### Source extract

Instagram Bans 'Going Live' for Minors Lacking Consent

Sept. 28, 2020, shows Instagram logo on a smartphone in Toulouse, southwestern France. (LIONEL BONAVENTURE/Getty Images)

By    |   Wednesday, 09 April 2025 07:03 PM EDT ET

Meta has announced new protections for teenagers in their Instagram app to prevent those users under 16 from using the live-streaming feature without parental approval.

"In addition to the existing built-in protections offered by Teen Accounts, we're adding new restrictions for Instagram Live and unwanted images in DMs. With these changes, teens under 16 will be prohibited from going Live unless their parents give them permission to do so," the company said in a press release. The new updates will also require adult permission to disable a feature within the app's messages, which automatically blurs images containing potential nudity.

In September of 2024, Meta introduced Teen Accounts for Instagram in response to the growing mental health concerns for underage users being habitually exposed to explicit content through the wildly popular photo sharing app. The company said that roughly 54 million teenagers globally had been moved on to Teen Accounts and the latest changes will be rolled out first to users in the U.K., U.S., Canada, and Australia.

### Data shown

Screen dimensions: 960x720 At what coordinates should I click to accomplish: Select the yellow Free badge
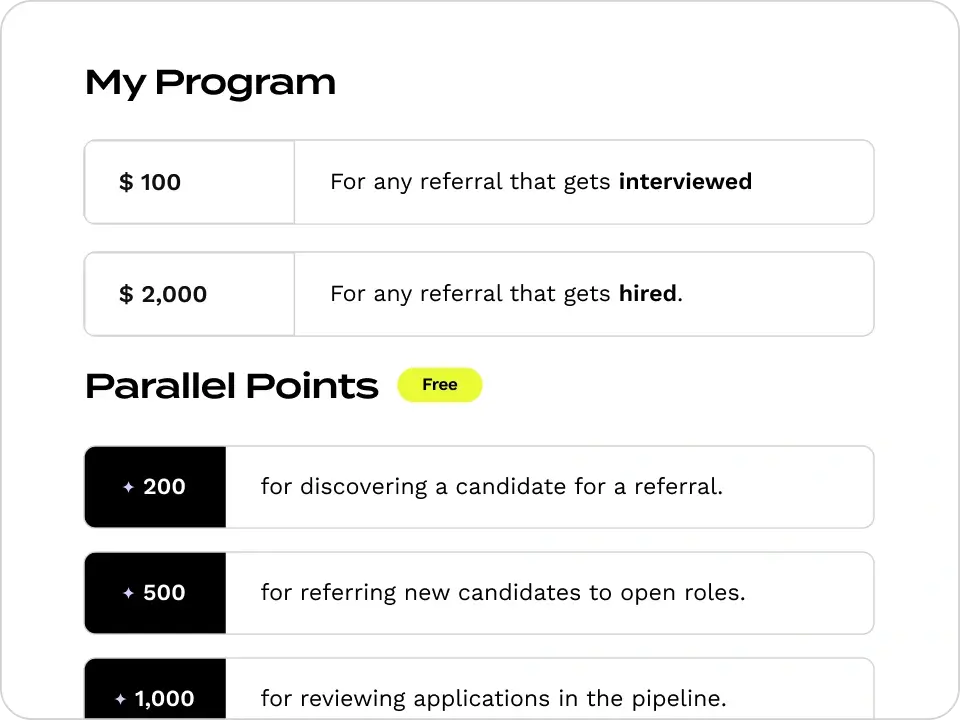tap(440, 385)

### Exercise instructions
Reproduce the entire article on Instagram's new restrictions for teens word for word. This task doesn't need the listing.

### Correct response
Instagram Bans 'Going Live' for Minors Lacking Consent

Sept. 28, 2020, shows Instagram logo on a smartphone in Toulouse, southwestern France. (LIONEL BONAVENTURE/Getty Images)

By    |   Wednesday, 09 April 2025 07:03 PM EDT ET

Meta has announced new protections for teenagers in their Instagram app to prevent those users under 16 from using the live-streaming feature without parental approval.

"In addition to the existing built-in protections offered by Teen Accounts, we're adding new restrictions for Instagram Live and unwanted images in DMs. With these changes, teens under 16 will be prohibited from going Live unless their parents give them permission to do so," the company said in a press release. The new updates will also require adult permission to disable a feature within the app's messages, which automatically blurs images containing potential nudity.

In September of 2024, Meta introduced Teen Accounts for Instagram in response to the growing mental health concerns for underage users being habitually exposed to explicit content through the wildly popular photo sharing app. The company said that roughly 54 million teenagers globally had been moved on to Teen Accounts and the latest changes will be rolled out first to users in the U.K., U.S., Canada, and Australia.